The term microarray database is usually used to describe a repository containing microarray gene expression data. The key features of a microarray database are to store the measurement data, manage a searchable index, and make the data available to other applications for analysis and interpretation (either directly, or via user downloads).
Microarray databases can fall into two distinct classes:
- A peer reviewed, public repository that adheres to academic or industry standards and is designed to be used by many analysis applications and groups. A good example of this is the Gene Expression Omnibus (GEO) from NCBI or ArrayExpress from EBI.

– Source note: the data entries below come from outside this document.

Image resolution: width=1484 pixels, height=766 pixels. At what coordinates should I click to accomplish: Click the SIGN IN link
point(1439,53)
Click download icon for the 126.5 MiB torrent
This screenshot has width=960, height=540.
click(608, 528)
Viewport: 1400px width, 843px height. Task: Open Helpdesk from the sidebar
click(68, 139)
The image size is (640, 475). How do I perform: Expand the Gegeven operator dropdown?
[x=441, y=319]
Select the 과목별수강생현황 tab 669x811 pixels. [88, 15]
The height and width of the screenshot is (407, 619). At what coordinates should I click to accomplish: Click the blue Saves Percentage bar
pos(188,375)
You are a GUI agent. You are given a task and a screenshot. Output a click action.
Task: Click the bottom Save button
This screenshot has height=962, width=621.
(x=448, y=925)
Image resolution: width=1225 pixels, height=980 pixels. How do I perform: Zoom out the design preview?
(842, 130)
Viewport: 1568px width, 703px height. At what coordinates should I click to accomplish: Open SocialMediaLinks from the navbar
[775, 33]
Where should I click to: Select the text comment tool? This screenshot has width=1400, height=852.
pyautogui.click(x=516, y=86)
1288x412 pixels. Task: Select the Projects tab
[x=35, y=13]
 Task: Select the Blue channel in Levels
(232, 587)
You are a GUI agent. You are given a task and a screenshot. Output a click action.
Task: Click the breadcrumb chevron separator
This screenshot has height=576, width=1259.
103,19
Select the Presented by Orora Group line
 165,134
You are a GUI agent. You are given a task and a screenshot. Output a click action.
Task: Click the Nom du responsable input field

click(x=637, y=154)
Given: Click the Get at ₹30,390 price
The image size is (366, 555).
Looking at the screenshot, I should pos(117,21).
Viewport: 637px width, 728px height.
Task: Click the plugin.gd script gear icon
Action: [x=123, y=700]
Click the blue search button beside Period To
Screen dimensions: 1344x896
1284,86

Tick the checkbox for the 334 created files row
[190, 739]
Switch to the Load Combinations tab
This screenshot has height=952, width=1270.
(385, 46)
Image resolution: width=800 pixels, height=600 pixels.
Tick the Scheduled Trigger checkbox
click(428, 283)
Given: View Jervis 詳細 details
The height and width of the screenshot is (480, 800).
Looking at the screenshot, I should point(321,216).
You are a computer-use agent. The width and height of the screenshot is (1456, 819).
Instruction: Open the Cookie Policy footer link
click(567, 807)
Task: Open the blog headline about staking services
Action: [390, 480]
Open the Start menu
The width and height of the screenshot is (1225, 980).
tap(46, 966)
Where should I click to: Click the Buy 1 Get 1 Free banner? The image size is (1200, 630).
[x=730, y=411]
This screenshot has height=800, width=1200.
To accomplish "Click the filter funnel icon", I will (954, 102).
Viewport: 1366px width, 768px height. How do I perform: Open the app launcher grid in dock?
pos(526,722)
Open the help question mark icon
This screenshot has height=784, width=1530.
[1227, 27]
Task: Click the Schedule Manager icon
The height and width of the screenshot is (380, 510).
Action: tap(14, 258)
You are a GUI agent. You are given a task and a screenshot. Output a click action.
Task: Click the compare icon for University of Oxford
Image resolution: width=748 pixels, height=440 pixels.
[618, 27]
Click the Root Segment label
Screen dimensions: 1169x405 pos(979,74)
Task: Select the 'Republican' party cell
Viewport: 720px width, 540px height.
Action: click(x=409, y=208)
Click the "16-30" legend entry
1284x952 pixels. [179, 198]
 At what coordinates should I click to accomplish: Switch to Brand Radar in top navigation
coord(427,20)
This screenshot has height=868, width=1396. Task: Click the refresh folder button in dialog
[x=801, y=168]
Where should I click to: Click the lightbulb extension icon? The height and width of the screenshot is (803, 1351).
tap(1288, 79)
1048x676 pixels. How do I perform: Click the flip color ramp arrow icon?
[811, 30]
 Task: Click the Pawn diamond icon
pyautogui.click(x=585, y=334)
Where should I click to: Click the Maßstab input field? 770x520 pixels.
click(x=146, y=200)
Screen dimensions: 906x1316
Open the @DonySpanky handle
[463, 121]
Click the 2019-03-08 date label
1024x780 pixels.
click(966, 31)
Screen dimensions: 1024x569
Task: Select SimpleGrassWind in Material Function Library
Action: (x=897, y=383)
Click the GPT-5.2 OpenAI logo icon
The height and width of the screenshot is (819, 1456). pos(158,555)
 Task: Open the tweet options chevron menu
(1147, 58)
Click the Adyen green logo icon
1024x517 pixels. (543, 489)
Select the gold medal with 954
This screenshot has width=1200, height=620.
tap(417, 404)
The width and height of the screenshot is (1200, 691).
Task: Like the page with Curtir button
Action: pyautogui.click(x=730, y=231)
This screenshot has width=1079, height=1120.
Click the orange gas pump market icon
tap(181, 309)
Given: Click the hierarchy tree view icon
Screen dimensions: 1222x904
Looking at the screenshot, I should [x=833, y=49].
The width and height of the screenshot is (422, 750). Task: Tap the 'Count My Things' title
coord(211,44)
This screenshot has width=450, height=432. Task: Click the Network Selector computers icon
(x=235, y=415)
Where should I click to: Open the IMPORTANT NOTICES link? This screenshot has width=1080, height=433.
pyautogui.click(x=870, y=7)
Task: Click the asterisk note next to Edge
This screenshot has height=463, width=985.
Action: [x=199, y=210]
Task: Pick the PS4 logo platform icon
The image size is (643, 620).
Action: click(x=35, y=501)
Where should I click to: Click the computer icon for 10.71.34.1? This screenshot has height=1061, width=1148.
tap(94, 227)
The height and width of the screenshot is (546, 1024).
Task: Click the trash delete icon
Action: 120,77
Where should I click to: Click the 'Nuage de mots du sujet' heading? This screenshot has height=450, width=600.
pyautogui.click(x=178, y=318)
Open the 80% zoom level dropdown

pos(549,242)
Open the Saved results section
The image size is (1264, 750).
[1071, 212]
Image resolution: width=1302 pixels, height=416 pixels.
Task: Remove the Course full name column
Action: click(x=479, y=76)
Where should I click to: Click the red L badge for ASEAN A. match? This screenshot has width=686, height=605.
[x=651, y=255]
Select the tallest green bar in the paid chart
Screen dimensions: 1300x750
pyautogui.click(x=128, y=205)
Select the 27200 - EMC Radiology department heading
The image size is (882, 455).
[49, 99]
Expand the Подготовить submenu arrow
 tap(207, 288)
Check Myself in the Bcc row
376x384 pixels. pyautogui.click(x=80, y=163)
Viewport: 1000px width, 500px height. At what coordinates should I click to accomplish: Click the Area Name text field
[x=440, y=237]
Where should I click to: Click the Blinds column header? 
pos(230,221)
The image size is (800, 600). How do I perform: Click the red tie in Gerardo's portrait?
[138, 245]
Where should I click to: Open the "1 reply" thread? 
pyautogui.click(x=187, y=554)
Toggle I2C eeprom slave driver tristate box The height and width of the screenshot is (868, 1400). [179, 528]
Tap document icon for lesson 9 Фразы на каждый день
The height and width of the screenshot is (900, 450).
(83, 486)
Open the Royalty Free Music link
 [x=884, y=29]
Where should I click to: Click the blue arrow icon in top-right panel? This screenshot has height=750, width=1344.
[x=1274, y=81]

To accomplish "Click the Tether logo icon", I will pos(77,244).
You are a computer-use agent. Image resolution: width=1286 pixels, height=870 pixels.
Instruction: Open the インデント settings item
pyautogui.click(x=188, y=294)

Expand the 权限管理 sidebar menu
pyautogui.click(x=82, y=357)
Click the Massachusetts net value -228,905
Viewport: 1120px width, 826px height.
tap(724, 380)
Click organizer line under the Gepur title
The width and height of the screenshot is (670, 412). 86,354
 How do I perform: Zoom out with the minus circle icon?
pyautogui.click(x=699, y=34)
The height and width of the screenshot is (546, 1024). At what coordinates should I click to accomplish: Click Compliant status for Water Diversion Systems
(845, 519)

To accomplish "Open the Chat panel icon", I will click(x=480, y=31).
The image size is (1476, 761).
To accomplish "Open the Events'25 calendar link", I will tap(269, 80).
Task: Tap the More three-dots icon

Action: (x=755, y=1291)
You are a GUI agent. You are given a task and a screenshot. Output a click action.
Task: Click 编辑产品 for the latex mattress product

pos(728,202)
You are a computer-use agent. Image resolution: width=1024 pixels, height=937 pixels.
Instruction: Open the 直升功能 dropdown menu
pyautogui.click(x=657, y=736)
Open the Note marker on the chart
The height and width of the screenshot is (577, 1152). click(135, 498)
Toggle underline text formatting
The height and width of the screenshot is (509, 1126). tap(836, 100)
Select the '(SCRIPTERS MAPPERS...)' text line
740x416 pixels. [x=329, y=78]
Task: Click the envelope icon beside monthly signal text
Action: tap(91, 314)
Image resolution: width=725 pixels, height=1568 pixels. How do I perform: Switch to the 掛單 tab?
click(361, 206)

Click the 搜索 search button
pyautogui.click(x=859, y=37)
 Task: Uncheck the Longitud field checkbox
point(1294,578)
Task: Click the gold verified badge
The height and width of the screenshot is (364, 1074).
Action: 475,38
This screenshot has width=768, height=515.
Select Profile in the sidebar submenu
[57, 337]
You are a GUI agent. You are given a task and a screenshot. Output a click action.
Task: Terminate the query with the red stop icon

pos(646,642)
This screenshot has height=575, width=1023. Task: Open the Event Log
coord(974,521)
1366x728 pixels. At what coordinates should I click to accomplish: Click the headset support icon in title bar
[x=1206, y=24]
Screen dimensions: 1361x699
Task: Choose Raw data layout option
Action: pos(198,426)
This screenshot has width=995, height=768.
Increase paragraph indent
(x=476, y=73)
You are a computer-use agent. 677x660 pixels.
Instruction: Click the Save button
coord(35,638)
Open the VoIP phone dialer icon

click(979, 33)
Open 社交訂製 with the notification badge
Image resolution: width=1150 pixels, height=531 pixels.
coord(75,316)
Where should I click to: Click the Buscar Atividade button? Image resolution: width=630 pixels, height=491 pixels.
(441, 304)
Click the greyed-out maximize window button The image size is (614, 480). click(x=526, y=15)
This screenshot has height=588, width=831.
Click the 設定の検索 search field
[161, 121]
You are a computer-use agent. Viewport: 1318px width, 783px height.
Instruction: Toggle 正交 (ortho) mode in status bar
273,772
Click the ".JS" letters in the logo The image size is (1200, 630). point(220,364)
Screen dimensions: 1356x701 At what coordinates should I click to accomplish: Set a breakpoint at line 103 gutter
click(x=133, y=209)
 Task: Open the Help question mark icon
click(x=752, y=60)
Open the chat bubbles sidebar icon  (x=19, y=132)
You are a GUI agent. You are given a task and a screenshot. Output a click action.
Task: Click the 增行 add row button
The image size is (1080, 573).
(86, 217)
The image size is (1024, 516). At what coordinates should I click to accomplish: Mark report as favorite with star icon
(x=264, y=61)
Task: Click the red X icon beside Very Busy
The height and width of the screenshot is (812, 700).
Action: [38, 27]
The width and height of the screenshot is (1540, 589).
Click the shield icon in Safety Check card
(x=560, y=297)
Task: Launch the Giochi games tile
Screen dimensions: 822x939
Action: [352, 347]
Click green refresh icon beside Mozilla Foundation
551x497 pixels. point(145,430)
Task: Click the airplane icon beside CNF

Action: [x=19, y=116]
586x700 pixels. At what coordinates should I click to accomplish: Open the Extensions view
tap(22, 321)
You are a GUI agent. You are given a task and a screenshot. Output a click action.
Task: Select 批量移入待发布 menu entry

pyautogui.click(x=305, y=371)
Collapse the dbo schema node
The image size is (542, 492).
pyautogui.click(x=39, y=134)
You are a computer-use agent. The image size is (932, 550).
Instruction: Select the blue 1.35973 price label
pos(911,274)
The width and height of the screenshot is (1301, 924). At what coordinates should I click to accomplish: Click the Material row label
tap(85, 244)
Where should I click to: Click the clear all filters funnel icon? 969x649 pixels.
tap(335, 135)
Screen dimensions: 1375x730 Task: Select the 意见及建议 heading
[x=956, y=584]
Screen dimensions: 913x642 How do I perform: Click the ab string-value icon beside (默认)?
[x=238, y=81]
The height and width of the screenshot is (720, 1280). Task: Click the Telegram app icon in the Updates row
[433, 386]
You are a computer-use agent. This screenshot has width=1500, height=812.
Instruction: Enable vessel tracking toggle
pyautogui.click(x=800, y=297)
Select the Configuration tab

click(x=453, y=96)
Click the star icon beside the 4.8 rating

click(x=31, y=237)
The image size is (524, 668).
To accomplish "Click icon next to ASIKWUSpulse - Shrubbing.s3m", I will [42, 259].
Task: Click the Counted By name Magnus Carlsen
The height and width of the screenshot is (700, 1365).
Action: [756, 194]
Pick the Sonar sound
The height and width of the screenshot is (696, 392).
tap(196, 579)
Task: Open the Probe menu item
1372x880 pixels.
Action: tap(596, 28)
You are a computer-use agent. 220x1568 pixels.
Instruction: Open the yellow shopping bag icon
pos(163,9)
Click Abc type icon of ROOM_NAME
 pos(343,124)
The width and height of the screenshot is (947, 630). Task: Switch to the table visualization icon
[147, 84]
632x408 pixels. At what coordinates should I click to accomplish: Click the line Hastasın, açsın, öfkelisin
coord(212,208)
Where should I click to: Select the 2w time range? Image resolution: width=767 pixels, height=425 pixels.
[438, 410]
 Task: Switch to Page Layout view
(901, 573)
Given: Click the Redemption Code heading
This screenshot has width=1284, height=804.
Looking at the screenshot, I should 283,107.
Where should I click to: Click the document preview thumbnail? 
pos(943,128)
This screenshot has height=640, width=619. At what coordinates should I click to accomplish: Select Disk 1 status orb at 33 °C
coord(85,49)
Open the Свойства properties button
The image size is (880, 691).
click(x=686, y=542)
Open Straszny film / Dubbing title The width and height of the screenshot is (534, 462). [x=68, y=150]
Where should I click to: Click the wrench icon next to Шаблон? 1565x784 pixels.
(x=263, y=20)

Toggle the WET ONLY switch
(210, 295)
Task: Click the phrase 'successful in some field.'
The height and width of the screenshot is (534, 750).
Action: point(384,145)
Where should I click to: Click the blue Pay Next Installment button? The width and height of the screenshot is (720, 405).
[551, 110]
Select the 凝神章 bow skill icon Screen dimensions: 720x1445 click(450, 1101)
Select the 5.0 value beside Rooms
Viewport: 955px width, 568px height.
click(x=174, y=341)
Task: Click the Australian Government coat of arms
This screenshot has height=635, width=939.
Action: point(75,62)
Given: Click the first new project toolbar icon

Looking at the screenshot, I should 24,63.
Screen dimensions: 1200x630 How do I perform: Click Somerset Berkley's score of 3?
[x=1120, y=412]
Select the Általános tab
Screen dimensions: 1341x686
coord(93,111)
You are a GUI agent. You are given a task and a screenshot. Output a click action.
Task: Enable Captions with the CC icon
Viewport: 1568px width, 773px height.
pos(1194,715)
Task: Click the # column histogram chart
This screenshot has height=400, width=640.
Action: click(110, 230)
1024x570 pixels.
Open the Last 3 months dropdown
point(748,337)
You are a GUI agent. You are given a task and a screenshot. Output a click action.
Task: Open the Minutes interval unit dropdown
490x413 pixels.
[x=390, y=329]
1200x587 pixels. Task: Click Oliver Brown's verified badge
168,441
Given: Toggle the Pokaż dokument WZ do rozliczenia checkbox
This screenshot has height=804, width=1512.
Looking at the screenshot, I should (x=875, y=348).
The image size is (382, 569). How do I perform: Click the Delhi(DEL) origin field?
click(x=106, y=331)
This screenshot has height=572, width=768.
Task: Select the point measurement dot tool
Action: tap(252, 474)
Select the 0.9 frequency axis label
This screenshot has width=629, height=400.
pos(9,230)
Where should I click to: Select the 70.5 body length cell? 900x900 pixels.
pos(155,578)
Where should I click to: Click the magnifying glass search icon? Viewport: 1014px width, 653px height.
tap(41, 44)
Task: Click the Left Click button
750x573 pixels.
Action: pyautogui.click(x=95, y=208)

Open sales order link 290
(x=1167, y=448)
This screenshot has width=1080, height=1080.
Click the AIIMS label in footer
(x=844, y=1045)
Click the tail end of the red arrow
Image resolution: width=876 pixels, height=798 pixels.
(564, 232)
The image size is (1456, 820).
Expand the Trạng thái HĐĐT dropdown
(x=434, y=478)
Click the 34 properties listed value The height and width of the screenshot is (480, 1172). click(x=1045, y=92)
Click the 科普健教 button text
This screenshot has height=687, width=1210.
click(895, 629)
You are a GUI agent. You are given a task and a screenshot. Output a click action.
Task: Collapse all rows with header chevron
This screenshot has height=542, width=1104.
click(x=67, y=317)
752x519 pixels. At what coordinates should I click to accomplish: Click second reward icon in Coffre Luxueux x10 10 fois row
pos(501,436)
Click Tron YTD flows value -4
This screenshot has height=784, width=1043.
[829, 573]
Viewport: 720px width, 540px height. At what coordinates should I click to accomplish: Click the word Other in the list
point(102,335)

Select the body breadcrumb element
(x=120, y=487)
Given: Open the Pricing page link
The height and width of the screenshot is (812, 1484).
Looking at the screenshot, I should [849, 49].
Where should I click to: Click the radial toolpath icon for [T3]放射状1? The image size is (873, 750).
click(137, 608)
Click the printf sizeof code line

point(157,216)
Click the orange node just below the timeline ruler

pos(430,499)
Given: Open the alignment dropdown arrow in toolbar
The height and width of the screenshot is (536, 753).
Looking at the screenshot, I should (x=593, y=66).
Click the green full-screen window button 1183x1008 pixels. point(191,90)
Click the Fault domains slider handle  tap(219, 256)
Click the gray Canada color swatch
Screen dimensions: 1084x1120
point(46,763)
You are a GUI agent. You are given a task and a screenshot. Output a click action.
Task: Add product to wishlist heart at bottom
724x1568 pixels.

- A specialized repository associated primarily with the brand of a particular entity (lab, company, university, consortium, group), an application suite, a topic, or an analysis method, whether it is commercial, non-profit, or academic. These databases might have one or more of the following characteristics:
- A subscription or license may be needed to gain full access,
- The content may come primarily from a specific group (e.g. SMD, or UPSC-BASE), the Immunological Genome Project
- There may be constraints on who can use the data or for what purpose data can be used,
- Special permission may be required to submit new data, or there may be no obvious process at all,
- Only certain applications may be equipped to use the data, often also associated with the same entity (for example, caArray at NCI is specialized for the caBIG),
- Further processing or reformatting of the data may be required for standard applications or analysis,
- They claim to address the 'urgent need' to have a standard, centralized repository for microarray data. (See YMD, last updated in 2003, for example),
- There is a claim to an incremental improvement over one of the public repositories,
- A meta-analysis application, which incorporates studies from one or more public databases (e.g. Gemma primarily uses GEO studies; NextBio uses various sources)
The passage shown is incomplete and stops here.